(Dataset begins)

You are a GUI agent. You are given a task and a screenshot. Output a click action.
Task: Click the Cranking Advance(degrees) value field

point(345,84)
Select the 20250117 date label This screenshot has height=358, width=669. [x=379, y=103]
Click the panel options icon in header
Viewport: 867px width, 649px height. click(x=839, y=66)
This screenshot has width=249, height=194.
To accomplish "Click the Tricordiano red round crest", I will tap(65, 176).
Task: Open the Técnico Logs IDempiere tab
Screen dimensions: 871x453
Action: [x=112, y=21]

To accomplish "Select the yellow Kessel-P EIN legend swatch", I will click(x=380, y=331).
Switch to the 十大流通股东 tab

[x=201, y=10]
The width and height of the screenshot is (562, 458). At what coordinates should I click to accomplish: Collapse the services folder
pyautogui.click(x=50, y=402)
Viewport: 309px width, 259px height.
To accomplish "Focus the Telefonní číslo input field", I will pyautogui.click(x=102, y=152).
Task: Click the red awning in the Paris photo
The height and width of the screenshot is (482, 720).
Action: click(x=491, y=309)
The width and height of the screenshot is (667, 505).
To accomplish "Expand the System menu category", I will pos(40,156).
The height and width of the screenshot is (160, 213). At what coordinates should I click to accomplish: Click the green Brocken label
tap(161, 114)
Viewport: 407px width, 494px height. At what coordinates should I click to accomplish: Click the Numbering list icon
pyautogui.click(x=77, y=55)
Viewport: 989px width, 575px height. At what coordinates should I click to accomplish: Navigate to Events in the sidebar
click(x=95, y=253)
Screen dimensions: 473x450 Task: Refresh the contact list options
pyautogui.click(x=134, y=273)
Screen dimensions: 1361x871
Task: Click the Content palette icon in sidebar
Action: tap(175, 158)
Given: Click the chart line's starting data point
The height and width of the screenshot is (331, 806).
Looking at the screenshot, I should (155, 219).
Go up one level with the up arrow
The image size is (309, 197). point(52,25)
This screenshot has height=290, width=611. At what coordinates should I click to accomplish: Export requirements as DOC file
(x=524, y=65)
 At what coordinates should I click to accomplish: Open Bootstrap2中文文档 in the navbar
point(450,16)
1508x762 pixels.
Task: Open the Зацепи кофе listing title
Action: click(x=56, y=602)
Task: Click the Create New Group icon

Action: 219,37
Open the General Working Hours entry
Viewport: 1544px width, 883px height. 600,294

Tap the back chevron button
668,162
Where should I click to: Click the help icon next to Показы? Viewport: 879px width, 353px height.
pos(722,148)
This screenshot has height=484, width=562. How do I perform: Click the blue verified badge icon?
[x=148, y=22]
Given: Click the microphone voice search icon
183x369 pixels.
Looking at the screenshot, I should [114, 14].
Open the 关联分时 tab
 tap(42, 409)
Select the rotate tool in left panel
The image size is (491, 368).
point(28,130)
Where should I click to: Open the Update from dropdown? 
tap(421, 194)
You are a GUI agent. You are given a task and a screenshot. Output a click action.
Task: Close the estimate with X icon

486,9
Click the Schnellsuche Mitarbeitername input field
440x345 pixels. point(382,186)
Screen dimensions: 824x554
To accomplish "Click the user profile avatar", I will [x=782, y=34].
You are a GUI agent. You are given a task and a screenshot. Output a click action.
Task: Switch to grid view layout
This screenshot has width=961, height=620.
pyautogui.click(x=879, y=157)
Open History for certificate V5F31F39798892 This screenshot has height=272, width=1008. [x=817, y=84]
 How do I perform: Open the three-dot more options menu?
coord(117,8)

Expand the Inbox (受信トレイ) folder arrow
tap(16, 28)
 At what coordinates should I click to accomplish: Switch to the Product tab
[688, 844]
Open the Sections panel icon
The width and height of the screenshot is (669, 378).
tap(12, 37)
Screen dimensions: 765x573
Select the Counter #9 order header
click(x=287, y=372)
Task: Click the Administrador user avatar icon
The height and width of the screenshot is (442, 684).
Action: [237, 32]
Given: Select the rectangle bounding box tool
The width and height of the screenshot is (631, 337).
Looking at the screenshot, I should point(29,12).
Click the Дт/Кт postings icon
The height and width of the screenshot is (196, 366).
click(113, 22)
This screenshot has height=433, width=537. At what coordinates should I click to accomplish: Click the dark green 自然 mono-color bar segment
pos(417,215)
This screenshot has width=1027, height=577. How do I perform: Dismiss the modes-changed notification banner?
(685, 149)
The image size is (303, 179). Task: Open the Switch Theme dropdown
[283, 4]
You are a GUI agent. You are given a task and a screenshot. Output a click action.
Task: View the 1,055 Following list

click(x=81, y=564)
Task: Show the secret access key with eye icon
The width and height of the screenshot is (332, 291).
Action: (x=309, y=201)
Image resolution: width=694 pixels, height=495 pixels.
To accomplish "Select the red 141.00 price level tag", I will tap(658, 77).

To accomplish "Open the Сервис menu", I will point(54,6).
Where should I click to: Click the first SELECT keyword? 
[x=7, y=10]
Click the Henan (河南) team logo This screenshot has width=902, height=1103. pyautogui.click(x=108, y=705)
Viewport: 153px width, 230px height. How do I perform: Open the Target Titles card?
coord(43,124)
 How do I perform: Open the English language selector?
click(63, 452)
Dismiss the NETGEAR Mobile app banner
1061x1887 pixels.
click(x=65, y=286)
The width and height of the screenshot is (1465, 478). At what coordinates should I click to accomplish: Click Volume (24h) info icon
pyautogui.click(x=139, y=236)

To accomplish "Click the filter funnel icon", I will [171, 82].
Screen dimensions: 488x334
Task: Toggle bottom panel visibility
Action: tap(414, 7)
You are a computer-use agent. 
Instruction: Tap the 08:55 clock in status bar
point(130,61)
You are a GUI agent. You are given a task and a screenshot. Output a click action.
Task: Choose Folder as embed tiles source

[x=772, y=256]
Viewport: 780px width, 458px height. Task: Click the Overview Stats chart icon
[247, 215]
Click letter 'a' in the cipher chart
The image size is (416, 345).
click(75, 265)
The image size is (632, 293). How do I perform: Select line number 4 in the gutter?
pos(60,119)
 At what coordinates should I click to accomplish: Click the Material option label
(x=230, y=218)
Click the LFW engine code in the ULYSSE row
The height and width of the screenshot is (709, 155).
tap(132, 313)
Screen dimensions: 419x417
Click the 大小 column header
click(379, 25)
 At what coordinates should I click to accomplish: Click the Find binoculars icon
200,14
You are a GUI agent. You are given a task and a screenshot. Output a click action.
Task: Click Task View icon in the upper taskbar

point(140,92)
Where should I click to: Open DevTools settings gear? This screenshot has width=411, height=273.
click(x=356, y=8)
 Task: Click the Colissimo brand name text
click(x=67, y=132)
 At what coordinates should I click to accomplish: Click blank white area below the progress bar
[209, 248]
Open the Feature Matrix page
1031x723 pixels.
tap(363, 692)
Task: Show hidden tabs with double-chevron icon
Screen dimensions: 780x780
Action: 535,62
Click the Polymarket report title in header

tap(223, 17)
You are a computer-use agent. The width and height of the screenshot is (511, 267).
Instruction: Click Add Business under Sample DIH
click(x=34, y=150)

(Dataset ends)

Try it - Reproduce the records above exactly, starting with the line that contains "Instruction: Tap the" and ending with the last line.

Reply to the exercise -
Instruction: Tap the 08:55 clock in status bar
point(130,61)
You are a GUI agent. You are given a task and a screenshot. Output a click action.
Task: Choose Folder as embed tiles source

[x=772, y=256]
Viewport: 780px width, 458px height. Task: Click the Overview Stats chart icon
[247, 215]
Click letter 'a' in the cipher chart
The image size is (416, 345).
click(75, 265)
The image size is (632, 293). How do I perform: Select line number 4 in the gutter?
pos(60,119)
 At what coordinates should I click to accomplish: Click the Material option label
(x=230, y=218)
Click the LFW engine code in the ULYSSE row
The height and width of the screenshot is (709, 155).
tap(132, 313)
Screen dimensions: 419x417
Click the 大小 column header
click(379, 25)
 At what coordinates should I click to accomplish: Click the Find binoculars icon
200,14
You are a GUI agent. You are given a task and a screenshot. Output a click action.
Task: Click Task View icon in the upper taskbar

point(140,92)
Where should I click to: Open DevTools settings gear? This screenshot has width=411, height=273.
click(x=356, y=8)
 Task: Click the Colissimo brand name text
click(x=67, y=132)
 At what coordinates should I click to accomplish: Click blank white area below the progress bar
[209, 248]
Open the Feature Matrix page
1031x723 pixels.
tap(363, 692)
Task: Show hidden tabs with double-chevron icon
Screen dimensions: 780x780
Action: 535,62
Click the Polymarket report title in header

tap(223, 17)
You are a computer-use agent. The width and height of the screenshot is (511, 267).
Instruction: Click Add Business under Sample DIH
click(x=34, y=150)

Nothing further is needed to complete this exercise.